Building an AI Dungeon Master That Lives Inside Minecraft

Why Should You Care?

Most LLM integrations bolt a chatbot onto the side of a game. The user types a question, gets a text response, copies a command, pastes it somewhere. That is a chatbot with a Minecraft skin, and it is not an interesting engineering problem.

Player2 is a different problem: an entity that inhabits the game, reads its world state every second, decides what tools to invoke, and executes server-level commands with the same permissions as an operator — all in response to natural conversation in the game chat. No UI. No copy-paste. The world changes because a language model decided it should.

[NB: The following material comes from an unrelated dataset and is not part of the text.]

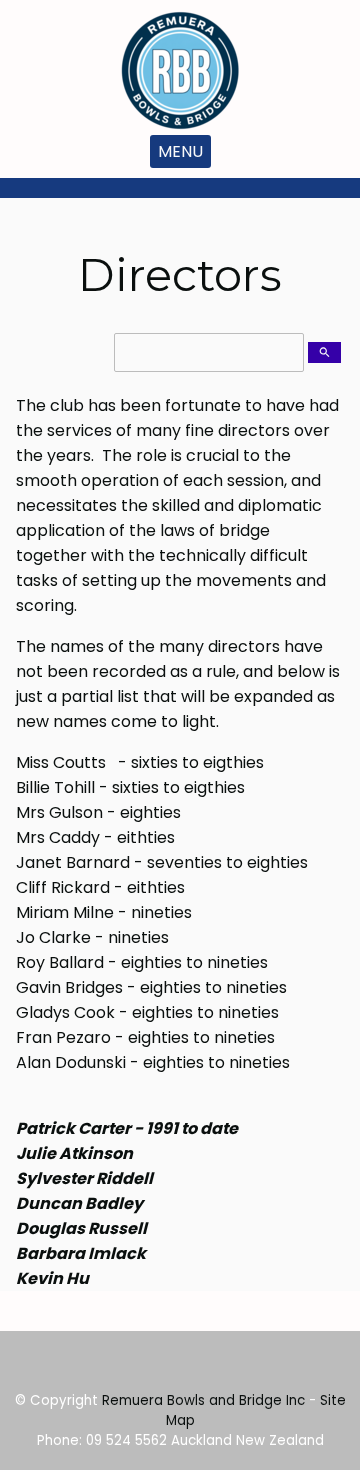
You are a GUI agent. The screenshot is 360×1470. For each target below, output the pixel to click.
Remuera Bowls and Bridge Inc (203, 1400)
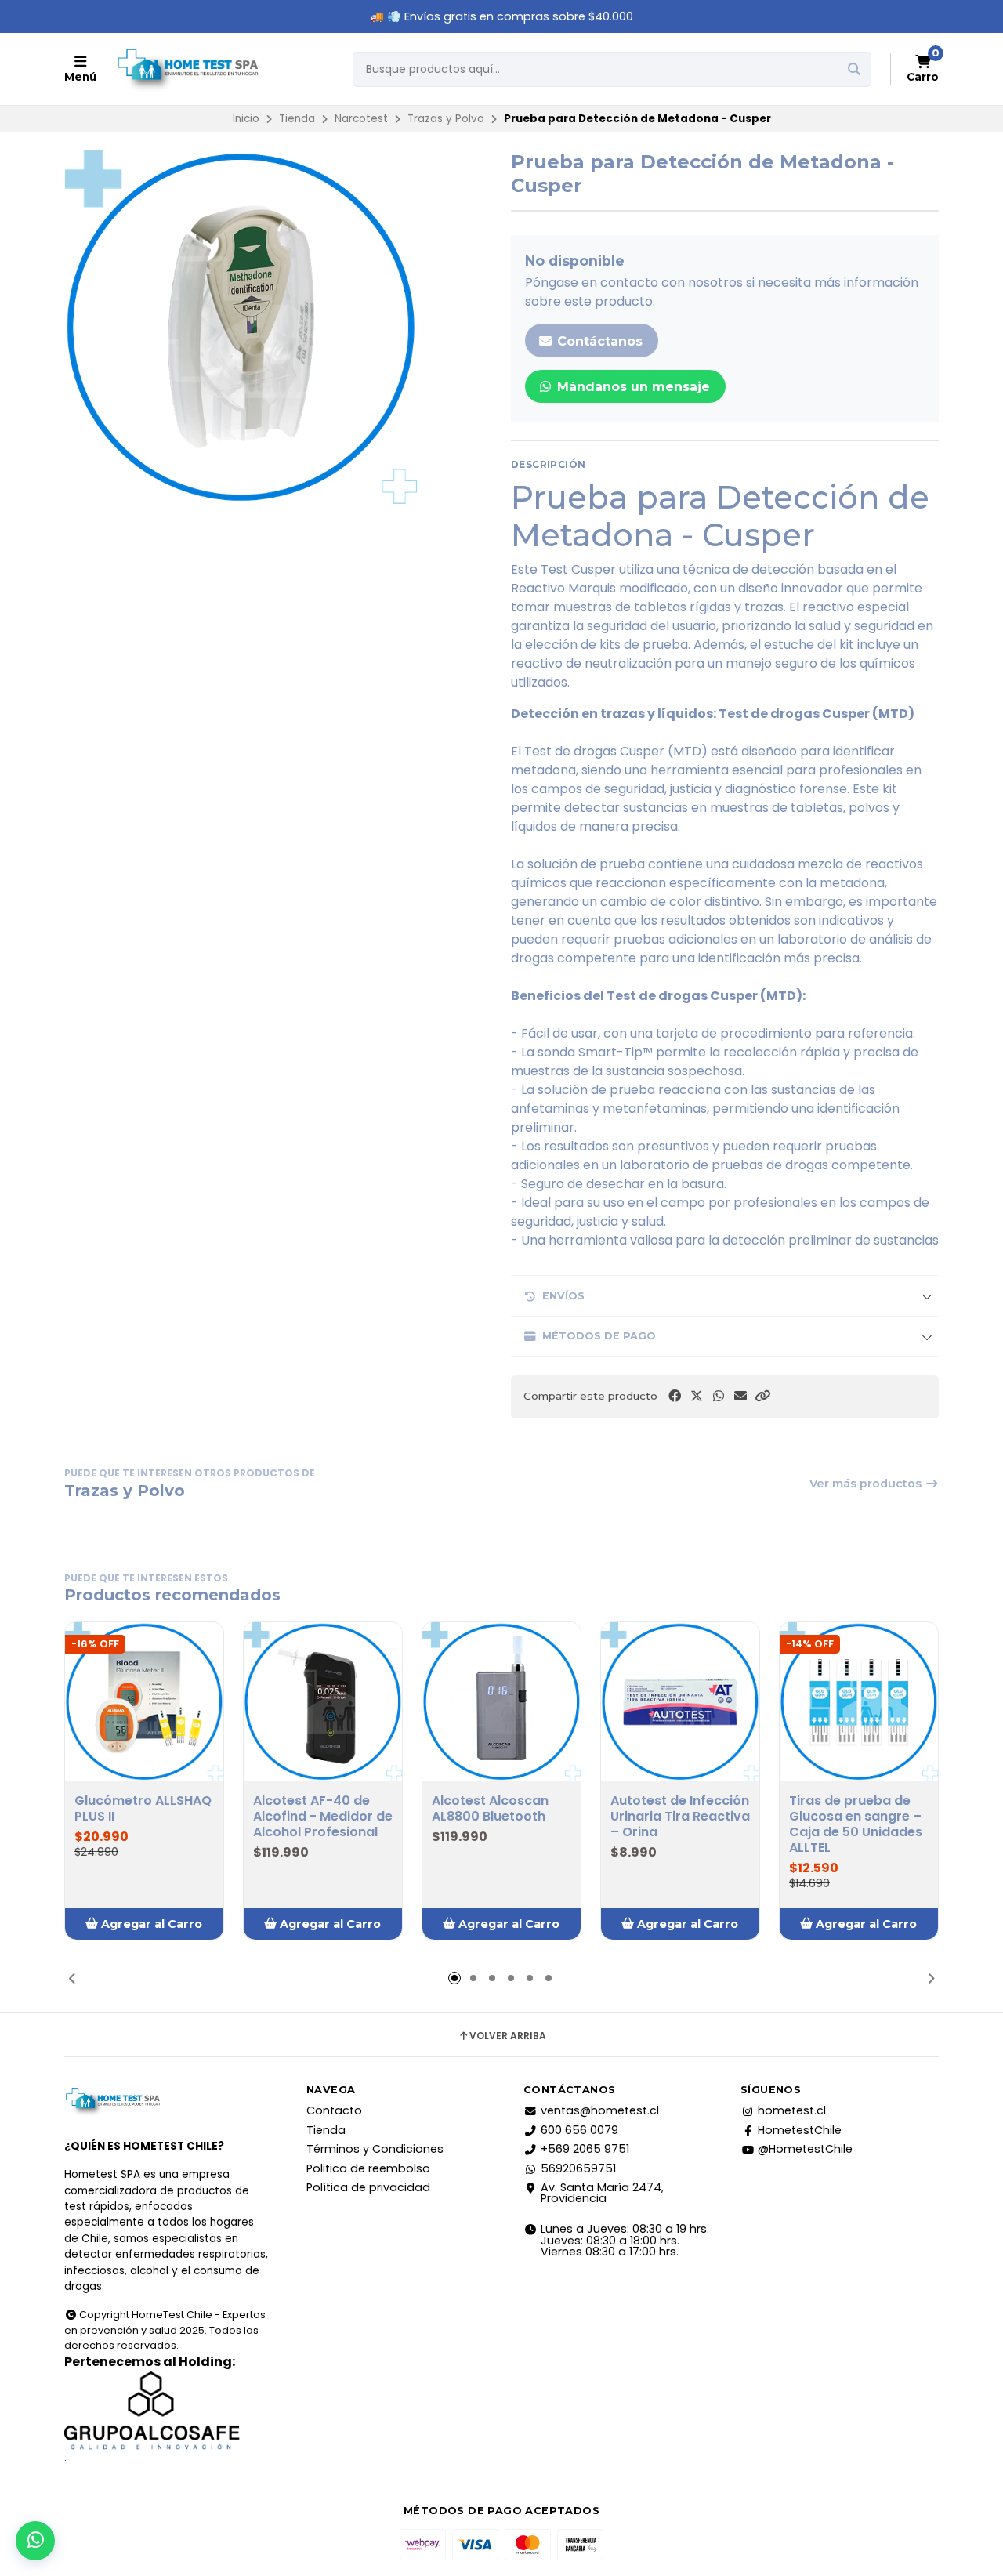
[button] (762, 1396)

The interesting engineering is not “plug Grok into a chat box.” It is the full stack required to make that sentence true: extracting game state from a live JVM, bridging it to a Python daemon over WebSocket, wiring a tool-calling LLM loop across 28 callable functions, building hybrid RAG over 87K game-knowledge QA pairs, and persisting conversation memory across sessions. That is what this post covers.

The Architecture

Two processes. One bridge.

┌─────────────────────────────────────────────────────┐
│  Minecraft 1.21.1 (Fabric + Carpet)                 │
│  ┌──────────────────────┐  ┌────────────────────┐   │
│  │  Player2 Mod (Java)  │  │  Carpet Fake Player │   │
│  │  - GameStateExtractor│  │  "Player2" entity   │   │
│  │  - DaemonConnection  │──│  - ActionPack ctrl  │   │
│  │  - /p2 commands      │  │  - Full player body │   │
│  │  - FollowBehavior    │  └────────────────────┘   │
│  └──────────┬───────────┘                            │
│             │ WebSocket (localhost:7677)              │
└─────────────┼────────────────────────────────────────┘
              │
┌─────────────┴────────────────────────────────────────┐
│  Player2 Daemon (Python 3.12)                        │
│  ┌─────────────┐  ┌──────────────────────────────┐   │
│  │  WS Server  │  │  LLM Client                  │   │
│  │  - Routes   │  │  - Grok API (primary)        │   │
│  │    messages │  │  - Ollama fallback            │   │
│  │  - Sends    │  │  - Tool-calling loop (×3 max)│   │
│  │    actions  │  └──────────────────────────────┘   │
│  └─────────────┘  ┌──────────────────────────────┐   │
│  ┌─────────────┐  │  Tools (28 functions)        │   │
│  │  Memory     │  │  - run_command, chat         │   │
│  │  - SQLite   │  │  - lookup_*, wiki_lookup     │   │
│  │  - Sessions │  │  - we_fill/sphere/cylinder   │   │
│  │  - Quests   │  │  - paste_schematic           │   │
│  │  - Profiles │  │  - navigate_to, give_kit     │   │
│  └─────────────┘  └──────────────────────────────┘   │
└──────────────────────────────────────────────────────┘

The Carpet mod provides the fake player entity — a fully simulated player that the server treats as a real client. The Player2 Fabric mod rides on top: it extracts game state, routes chat messages, and executes actions the daemon sends back. The daemon is where all the intelligence lives.

Game State Extraction

Every 20 ticks (once per second), GameStateExtractor.java serializes the world’s current reality into a JSON snapshot and sends it to the daemon over the WebSocket connection:

// GameStateExtractor.java — 20-tick polling
public String extractIfReady(ServerPlayerEntity humanPlayer) {
    tickCounter++;
    if (tickCounter < TICK_INTERVAL) return null;
    tickCounter = 0;
    return extract(humanPlayer).toString();
}

The snapshot captures position, health, hunger, XP level, dimension, current biome (queried from the server’s registry, not hardcoded), time of day, weather state, hotbar contents, and all entities within a 32-block radius:

// Nearby entity scan — 15 entities max, hostile health included
Box scanBox = player.getBoundingBox().expand(ENTITY_SCAN_RADIUS);
List<Entity> nearby = world.getOtherEntities(player, scanBox);
for (Entity entity : nearby) {
    if (count >= 15) break;
    // skip the bot entity itself
    if (entity instanceof ServerPlayerEntity spe
        && spe.getName().getString().equals(PlayerTwoEntity.BOT_NAME)) continue;
    // ...serialize type, coords, distance, health
}

On the Python side, state.py deserializes this into typed dataclasses and provides a summary() method that collapses it to readable text for the LLM context window:

Player steve at (142.0, 64.0, -88.0)
Health: 8.0/20.0, Hunger: 11/20
Biome: minecraft:dark_forest, Dimension: minecraft:overworld
Time: 14230 (day)
Hotbar: diamond_sword x1, cooked_beef x32, torch x64
Nearby: zombie(4.2m), zombie(7.1m), spider(11.3m)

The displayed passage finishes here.